Peruca: fios de beleza, estatuto e autoestima

Foto: Pedro Granadeiro/Global Imagens

São longínquas as origens das perucas. Diz a História que as primeiras remontam ao Antigo Egito (3100 a.C. – 30 a.C.), onde o sol inclemente da região impedia os locais de manterem os penteados naturais firmes e esbeltos durante muito tempo. A solução, a dada altura, foi radical e os egípcios em massa decidiram que o melhor seria rapar as cabeças pelo todo, tanto homens como mulheres.

Como estatuto era coisa para se manter, o povo ficou-se pelas cabeleiras feitas de pelo de cavalo ou de boi, enquanto para as classes mais altas estavam reservadas as feitas com cabelo humano. Foi o ponto de partida para que as perucas se tornassem um diferenciador social ao longo dos séculos. As mais elaboradas e de material mais fino sempre e apenas reservadas aos nobres, as menos cuidadas para a base da sociedade.

Na França absolutista do século XVII as perucas cavaram ainda mais o fosso entre ricos e pobres, a realeza e o povo. Para os nobres estavam garantidas as manufaturadas pelos peruqueiros, profissão então considerada de elite a quem estava reservado papel de relevo. Reza a lenda que o rei Luís XIII (1601–1643), começando a ver-se careca ainda novo, ordenou que lhe fizessem perucas com os materiais mais finos e as ornamentações mais elaboradas, que lhe dessem aspeto composto e de excelência.
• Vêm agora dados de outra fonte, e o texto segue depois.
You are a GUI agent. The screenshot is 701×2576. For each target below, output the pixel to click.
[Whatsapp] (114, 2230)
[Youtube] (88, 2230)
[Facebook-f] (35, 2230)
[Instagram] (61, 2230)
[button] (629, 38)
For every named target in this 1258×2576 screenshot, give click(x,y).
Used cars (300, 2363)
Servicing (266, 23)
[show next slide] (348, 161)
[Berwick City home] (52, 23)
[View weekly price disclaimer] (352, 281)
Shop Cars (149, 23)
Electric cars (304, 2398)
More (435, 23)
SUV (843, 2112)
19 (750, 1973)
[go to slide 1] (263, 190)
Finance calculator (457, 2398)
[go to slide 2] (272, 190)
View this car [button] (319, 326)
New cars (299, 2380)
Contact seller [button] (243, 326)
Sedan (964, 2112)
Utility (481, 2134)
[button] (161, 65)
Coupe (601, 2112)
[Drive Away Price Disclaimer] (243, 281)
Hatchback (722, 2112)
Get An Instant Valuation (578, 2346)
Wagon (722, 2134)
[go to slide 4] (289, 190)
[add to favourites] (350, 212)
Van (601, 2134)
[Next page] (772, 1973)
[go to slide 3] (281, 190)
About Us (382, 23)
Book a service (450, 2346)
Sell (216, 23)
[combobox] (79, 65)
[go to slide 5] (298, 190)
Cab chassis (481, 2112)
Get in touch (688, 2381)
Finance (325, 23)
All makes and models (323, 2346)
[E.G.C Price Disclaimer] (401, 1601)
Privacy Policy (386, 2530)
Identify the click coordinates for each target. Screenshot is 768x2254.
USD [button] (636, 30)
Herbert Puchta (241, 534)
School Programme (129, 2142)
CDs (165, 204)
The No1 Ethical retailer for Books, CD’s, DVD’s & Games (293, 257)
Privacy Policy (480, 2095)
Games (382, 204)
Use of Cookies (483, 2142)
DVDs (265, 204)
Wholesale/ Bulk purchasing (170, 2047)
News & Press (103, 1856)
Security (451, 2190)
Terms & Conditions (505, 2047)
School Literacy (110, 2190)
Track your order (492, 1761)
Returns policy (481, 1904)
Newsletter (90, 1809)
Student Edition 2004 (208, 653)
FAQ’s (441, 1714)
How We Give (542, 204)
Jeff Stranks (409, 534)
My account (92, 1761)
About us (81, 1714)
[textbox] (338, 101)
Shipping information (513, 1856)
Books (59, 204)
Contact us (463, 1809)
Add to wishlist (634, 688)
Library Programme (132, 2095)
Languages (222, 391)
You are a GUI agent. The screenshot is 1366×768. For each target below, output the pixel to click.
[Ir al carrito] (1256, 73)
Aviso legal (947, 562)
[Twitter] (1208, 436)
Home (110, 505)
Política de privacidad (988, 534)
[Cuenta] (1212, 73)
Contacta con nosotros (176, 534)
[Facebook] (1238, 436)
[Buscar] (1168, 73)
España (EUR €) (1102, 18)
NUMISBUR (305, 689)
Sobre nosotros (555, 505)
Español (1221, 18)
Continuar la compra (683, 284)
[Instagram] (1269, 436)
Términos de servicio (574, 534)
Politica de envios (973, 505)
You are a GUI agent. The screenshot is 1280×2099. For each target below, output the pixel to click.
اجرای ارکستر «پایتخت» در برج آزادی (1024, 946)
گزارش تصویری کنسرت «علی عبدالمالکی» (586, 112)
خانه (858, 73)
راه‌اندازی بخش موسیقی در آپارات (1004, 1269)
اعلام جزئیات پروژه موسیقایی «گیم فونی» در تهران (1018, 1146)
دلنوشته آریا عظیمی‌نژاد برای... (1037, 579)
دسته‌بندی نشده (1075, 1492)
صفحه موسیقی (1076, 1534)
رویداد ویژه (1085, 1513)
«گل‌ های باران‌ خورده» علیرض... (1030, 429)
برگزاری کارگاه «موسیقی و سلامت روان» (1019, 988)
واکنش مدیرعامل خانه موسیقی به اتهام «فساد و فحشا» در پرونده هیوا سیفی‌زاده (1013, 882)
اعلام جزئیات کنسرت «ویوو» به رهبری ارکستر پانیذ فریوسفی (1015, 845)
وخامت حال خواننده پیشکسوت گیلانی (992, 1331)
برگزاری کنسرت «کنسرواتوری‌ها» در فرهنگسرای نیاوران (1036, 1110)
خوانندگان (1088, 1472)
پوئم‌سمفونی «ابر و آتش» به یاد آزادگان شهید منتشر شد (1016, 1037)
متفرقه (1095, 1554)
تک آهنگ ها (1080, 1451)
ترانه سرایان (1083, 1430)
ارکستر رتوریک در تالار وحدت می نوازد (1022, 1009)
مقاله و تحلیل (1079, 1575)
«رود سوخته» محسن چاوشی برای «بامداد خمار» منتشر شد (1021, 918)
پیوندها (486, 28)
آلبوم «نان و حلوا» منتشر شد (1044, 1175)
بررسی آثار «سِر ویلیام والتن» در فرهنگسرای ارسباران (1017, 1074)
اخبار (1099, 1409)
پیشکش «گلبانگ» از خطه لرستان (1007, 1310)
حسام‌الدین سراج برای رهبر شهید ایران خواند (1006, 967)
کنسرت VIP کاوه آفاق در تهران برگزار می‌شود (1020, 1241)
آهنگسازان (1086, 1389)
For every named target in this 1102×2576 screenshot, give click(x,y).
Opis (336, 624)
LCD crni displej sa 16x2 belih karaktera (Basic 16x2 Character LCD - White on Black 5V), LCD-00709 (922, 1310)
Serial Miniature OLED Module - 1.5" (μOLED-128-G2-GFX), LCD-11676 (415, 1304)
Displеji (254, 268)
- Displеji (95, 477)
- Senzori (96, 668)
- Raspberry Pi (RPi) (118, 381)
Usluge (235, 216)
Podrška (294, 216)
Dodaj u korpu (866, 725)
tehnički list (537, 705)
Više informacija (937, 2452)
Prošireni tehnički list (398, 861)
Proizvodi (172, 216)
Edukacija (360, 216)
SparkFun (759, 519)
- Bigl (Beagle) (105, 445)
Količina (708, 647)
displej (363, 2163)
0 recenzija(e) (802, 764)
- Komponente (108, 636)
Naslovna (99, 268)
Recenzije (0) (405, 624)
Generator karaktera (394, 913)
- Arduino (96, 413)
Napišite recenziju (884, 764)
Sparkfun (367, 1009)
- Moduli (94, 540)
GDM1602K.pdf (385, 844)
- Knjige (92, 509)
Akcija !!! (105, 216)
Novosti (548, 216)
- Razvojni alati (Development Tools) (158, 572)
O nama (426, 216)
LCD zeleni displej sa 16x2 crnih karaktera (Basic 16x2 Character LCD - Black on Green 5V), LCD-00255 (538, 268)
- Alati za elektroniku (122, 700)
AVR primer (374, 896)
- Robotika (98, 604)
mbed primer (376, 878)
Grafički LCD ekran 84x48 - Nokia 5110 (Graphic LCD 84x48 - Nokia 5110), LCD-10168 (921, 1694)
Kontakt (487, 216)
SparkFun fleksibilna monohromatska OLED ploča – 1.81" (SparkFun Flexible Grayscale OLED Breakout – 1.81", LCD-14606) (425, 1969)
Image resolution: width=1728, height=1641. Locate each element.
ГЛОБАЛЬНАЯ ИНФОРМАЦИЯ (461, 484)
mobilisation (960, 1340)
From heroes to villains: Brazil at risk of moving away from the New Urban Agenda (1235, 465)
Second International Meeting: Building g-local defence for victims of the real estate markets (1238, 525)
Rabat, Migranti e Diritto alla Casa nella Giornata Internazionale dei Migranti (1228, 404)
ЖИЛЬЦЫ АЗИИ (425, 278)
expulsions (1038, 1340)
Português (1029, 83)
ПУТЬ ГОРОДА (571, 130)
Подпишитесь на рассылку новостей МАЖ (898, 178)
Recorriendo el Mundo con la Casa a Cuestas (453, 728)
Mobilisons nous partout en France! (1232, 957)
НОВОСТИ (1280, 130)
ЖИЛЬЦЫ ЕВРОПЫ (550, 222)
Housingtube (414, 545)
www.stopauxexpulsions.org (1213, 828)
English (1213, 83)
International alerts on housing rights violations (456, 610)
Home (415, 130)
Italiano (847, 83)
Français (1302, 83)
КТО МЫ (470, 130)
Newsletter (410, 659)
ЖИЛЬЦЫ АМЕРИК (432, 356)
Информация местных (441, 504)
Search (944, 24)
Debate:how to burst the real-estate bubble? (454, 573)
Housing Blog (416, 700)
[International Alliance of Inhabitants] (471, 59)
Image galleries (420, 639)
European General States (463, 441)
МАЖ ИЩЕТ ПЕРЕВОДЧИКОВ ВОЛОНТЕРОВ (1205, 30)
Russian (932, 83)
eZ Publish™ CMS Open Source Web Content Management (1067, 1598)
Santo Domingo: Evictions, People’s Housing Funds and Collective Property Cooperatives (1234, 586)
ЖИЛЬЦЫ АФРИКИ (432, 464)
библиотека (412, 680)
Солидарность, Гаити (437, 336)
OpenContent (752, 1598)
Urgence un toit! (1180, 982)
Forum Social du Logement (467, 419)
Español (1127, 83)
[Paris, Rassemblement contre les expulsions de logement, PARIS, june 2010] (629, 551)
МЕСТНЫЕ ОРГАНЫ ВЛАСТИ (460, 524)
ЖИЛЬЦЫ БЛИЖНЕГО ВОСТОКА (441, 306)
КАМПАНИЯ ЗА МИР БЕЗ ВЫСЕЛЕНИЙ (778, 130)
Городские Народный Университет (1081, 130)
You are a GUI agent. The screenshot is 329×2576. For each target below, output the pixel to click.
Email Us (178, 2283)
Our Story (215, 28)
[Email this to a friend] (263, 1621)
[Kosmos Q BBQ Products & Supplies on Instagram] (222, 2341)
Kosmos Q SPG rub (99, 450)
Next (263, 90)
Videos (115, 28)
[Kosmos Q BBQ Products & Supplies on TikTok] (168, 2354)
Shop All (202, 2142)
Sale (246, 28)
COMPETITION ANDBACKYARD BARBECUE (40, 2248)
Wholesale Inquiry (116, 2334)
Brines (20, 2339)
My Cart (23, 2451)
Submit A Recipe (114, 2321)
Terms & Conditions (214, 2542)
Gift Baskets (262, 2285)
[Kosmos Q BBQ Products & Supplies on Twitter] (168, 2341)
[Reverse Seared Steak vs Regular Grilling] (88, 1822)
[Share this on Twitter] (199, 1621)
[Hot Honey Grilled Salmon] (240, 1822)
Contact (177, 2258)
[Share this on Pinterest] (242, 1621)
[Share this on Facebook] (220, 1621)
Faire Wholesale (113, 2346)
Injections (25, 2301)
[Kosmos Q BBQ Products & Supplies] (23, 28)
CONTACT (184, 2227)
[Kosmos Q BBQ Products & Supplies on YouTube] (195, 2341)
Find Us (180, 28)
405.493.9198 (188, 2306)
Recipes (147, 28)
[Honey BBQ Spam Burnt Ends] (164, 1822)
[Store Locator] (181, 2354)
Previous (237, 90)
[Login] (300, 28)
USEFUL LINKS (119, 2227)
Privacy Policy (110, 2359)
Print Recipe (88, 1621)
A conceção francesa da utilização das perucas também chegou a Portugal. Muitos foram os reis que as adotaram, como o podem comprovar os quadros que os pintaram para a eternidade. Após a Restauração da Independência que colocou ponto final a 60 anos de domínio espanhol, a 1 de dezembro de 1640, os monarcas portugueses passaram a adotar a peruca como quase adorno oficial. A moda começou com D. João IV, prosseguiu com D. Afonso VI e continuou com D. Pedro II, D. João V e José I. Até D. Maria I, a rainha que se seguiu e que ficou conhecida pela loucura e pelo catolicismo levado ao extremo, teve como imagem de marca as vistosas cabeleiras que ostentava.

Outra nação histórica que colocou as perucas na ordem do dia foi o Reino Unido. Desde o século XVI que se tornaram obrigatórias em reis e outros nobres, além de figurarem na imagem de juízes e, até, de deputados. Aliás, hoje em dia continuam a ser usadas pelos membros da Câmara dos Lordes, espécie de senado do reino, nomeadamente em cerimónias oficiais que exigem mais pompa. Foram introduzidas por Charles II, em 1660, depois, precisamente, de o rei ter regressado de França, onde se exilara durante a Guerra Civil inglesa. Chegaram a ter tanto sucesso entre a população que os portadores eram obrigados a pagar um imposto de utilização.

Nos últimos três séculos, porém, as perucas perderam admiradores, nomeadamente nos estratos mais altos. Tornaram-se mais acessíveis a todas as camadas da população e vão, sobretudo, servindo aqueles a quem o cabelo vai faltando.

As perucas são, atualmente, muito procuradas por pessoas que atravessam processos oncológicos e cujos cabelos caíram em virtude dos programas de quimioterapia a que estão sujeitas. Há-as de variadas formas e feitios, para que se assemelhem o mais possível a cabelo natural. Um importante conforto para quem está a lutar pela vida.

Resistir ao passado

O estabelecimento do país que mais tempo resistiu ininterruptamente a fazer cabeleiras foi o Cardoso Cabeleireiro, no Porto. Esta loja permaneceu aberta na Rua do Bonjardim desde 1906 até há três anos, altura em que encerrou aquando da compra do histórico edifício onde sempre funcionou por um grupo imobiliário. No entanto, há ainda quem resista e não deixe morrer a arte. Como Miguel Teixeira – Cabeleiras, também no Porto, onde as perucas continuam a ser feitas à mão.